Content Creation Tips NaNoWriMo Style

While November may be best known as Movember, overrun with mustachioed men aiming to grow a luxurious lip warmer by November 30th, all the writers out there know November is really NaNoWriMo or National Novel Writing Month, a fun writing challenge for writers all over the world to produce a novel of 50,000 words or more by midnight on November 30th

NaNoWriMo Logo

While NaNoWriMo is exclusively for fictional novels, content writers can take a page or two out of the NaNoWriMo handbook: 

  • Write every day.
    • It can be hard at first to get into the habit of writing daily, but a week or two of working writing into your schedule and soon, writing will become second nature. See a cool article? Write a comment telling the author why you liked it. Learn of a new product launch? Write a blurb about it. By writing about things that happen throughout the week in your industry, you’ll have a “Best Of The Week” post already written every Friday. 
  • Perfection can paralyze.
    • The beauty of NaNoWriMo is how it galvanizes writers, forcing them to write no matter the quality. This can be transferred to content creation for SEO purposes. Just write. Not every post has to be Pulitzer Prize winning quality. That is not to say you should publish sub-par work, just a reminder to keep perfectionism from hindering your content creation.
  • Use writing tools.
    • If you’re like me, you might need a little prodding to keep writing.
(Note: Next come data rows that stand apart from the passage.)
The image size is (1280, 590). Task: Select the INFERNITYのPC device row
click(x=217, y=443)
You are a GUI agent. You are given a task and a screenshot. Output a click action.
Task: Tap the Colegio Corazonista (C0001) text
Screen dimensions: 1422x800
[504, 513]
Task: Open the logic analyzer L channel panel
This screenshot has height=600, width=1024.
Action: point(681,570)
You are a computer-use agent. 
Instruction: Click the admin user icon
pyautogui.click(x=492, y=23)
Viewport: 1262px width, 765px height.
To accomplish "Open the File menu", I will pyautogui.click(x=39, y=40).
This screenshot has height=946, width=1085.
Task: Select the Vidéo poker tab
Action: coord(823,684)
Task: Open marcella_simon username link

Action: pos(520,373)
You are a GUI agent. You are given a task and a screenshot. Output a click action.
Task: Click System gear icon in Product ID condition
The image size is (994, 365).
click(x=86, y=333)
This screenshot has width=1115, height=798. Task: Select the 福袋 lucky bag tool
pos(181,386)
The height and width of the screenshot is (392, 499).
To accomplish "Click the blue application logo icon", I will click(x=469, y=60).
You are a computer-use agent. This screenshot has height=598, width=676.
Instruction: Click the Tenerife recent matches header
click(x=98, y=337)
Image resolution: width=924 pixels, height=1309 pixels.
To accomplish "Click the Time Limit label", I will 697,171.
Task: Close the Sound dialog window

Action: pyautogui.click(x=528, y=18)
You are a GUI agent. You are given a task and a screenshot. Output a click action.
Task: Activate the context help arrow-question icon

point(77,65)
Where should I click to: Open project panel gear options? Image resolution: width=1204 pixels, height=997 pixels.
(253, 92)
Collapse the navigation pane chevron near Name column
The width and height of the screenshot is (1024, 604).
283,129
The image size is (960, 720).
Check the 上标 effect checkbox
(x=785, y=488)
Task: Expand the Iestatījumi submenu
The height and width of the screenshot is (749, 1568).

Write Or Die is a fantastic tool lauded by NaNoWriMo writers that provides three forms of negative reinforcement to keep you writing. You select the amount of time, word count, and strictness level you want, then get (and keep!) writing. “Gentle” mode sends a reminder to keep writing if you pause for too long and “Normal” produces an annoying sound on repeat until you keep writing (the first time I tried it I got Rick Astley’s Never Gonna Give You Up and the second time was Hanson’s MmmBob). Finally, “Kamikaze” mode starts deleting your words if you stop writing long enough. That’s some serious incentive!

In 2011 over 36,000 people wrote 50,000 words in one month. You can start creating content regularly too. Jump on the NaNoWriMo train and get writing!